15 Kasım 2013 Cuma

ÇARESİZLİK HİSSİ KADAR KÖTÜ BİR ŞEY YOK

26.12.2011 tarihinde her hafta pazartesi sabahı olduğu gibi, yine saat 07:30 Bursa-Yenikapı feribotu ile İstanbul'a seyahat yaptım. İdo'nun erken bilet alımında uygulamış olduğu indirimli tarifeden faydalanarak bir aylık biletimi önceden alıyordum ve yine öyle yapmıştım.

Hızlı feribot, iki katlı olup üst kat tek bloktan oluşurken, alt kat ise ön, orta ve arka bölümden ibaret bir oturma düzenine sahiptir. Genel olarak ben de alt kat, orta bölümünün, yine orta sıralarından biletimi alıyor olmama rağmen, bu kez orta kesimin cam kenarı koltuklarından biletimi almıştım.

Sabah saat 05:00 gibi Balıkesirden yola çıkıyor ve saat 07:00 de Bursa Güzelyalı iskelesinden, İstanbul Yenikapı İskelesine hareket eden hızlı feribota biniyordum.

Bahsettiğim hafta da yine aynı şekilde, Bursa Güzelyalıda feribota ulaştım ve yerime oturup, yol boyunca uyuyarak erken kalkmış olmanın verdiği yorgunluğu bertaraf etmeye çalışıyordum. Yan tarafımda ki koltuk boş olduğu için biraz rahat eder bir şekilde uykuma devam ederken İstanbul'a ulaşmamıza yaklaşık yarım saat kala uyandım. Uyanmama sebep olan garip bir huzursuzluk vardı içimde ve oldukça rahatsız edici bir durumdu.

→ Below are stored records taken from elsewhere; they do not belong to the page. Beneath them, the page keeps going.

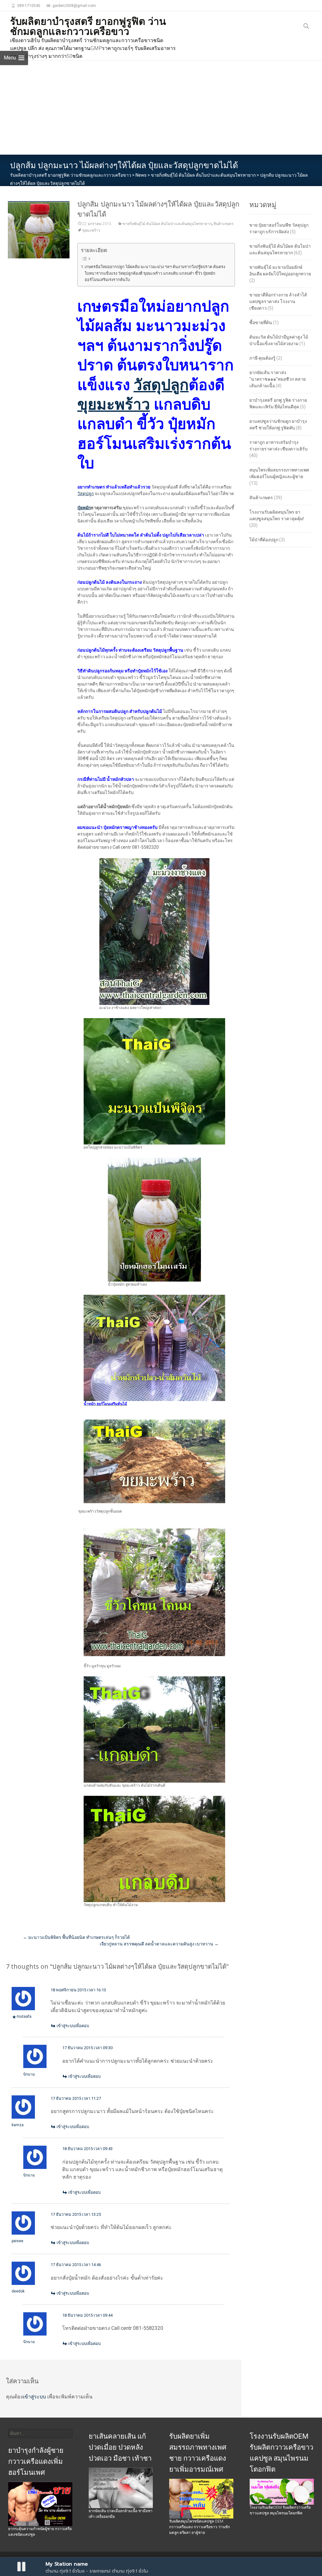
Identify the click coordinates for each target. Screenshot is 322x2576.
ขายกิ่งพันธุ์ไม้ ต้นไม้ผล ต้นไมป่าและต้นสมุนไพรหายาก (167, 224)
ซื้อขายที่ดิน (260, 322)
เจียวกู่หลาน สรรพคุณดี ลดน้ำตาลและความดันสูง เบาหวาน (159, 1943)
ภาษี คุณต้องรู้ (262, 358)
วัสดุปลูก (161, 385)
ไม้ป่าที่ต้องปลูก (263, 539)
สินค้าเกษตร (223, 224)
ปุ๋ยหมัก (84, 507)
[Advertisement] (161, 107)
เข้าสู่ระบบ (34, 2397)
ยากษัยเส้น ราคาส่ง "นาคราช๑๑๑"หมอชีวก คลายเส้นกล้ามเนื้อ (277, 379)
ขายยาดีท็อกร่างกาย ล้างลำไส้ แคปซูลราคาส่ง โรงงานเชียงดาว (278, 301)
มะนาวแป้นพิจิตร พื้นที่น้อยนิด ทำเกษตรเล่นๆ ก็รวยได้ (76, 1937)
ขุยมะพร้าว (91, 230)
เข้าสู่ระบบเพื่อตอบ (73, 2025)
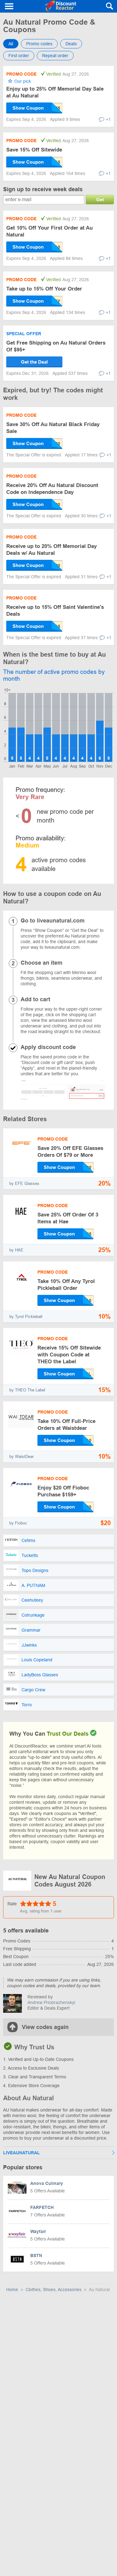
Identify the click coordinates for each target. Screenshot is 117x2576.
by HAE (16, 1250)
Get (100, 199)
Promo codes (39, 43)
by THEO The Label (27, 1390)
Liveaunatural (21, 2152)
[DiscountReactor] (60, 6)
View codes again (45, 2027)
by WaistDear (21, 1456)
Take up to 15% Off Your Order (44, 289)
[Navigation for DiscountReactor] (9, 6)
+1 (108, 119)
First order (18, 55)
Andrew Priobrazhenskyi (51, 2002)
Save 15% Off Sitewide (34, 150)
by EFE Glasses (24, 1183)
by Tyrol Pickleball (25, 1316)
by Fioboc (18, 1523)
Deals (71, 43)
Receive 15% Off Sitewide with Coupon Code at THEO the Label (69, 1355)
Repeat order (55, 55)
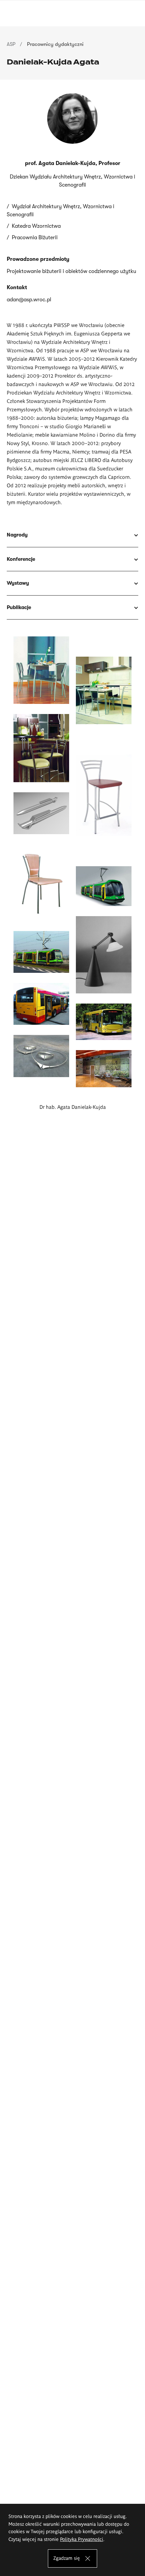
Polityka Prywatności (81, 2539)
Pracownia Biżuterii (35, 238)
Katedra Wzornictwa (36, 226)
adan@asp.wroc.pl (29, 300)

Uyandıktan yaklaşık 1-2 dakika sonra, feribotun içinde birden uğultu şeklinde homurdanmalar ve devamında da çığlıklar yükselmeye başladı ki... Sebebini araştırmaya kalmadan, başımı pencere yönüne çevirdiğimde, kocaman bir yük gemisi bizim gidiş istikametimize doğru çaprazdan geliyor, bizde aynı istikamete hızlı bir şekilde gidiyorduk. Çarpışma kesin gibiydi...
Ve görünen oydu ki yaklaşık olarak 1 dakika sonra bizi korkunç bir felaket bekliyordu. Yolcular büyük bir panik haline girmiş, ne yapacaklarını bilmeden sağa sola koşturmaya başlamışlar, feribotun içinde ki çığlıklar uyuyan bütün yolcuların uyanmasına vesile olmuştu. Kimi yolcular, uykunun sarhoşluğu ile olayın vahametini anlayamamış, kimi yolcular hemen panik dalgasına kapılıp kendileri de duruma uygun davranmaya başlamışlardı. Hemen yakınımda ki 70 yaşlarında bir amca ise, hangi ara hangi dere anlamadım ama anında bir medya kuruluşu ile iletişime geçmiş, feribotun içinden canlı yayına bağlanmıştı bile...

Ben ise bu hengamede ayağa kalkıp, hemen feribotun arkasına yöneldim...Olası bir çarpışmada burun buruna çarpışma olacağı ve ilk hasar alan bölge ön kısım olacağı için, arkada daha iyi pozisyon alabilirim diye hesap ederken, bir yandan da can yeleğini nasıl alacağım ve kullanacağıma da bakınıyordum...Tüm bunlar olurken, bir yandan da gözüm pencerelerde çarpışma sürecini gözlemliyordum... Bu arada hem bizim feribotumuz, hem de yük gemisi yönlerini çeviriyorlar, ama bir kara yolu taşıtı olmadığı için manevra kendisini uzun mesafede hissettiriyordu...Ancak, tüm yolcuların gerek yüksek sesle, gerekse de içinden sessizce yaptığı dualar ve her iki geminin kaptanının da bu ustaca manevralarının etkisi ile, feribotumuz ile geminin burunları birbirine teğet geçerek, ama hafif de bir çarpışma geçirerek ve farklı yönlere giderek büyük bir felaketten kurtulmuş olduk...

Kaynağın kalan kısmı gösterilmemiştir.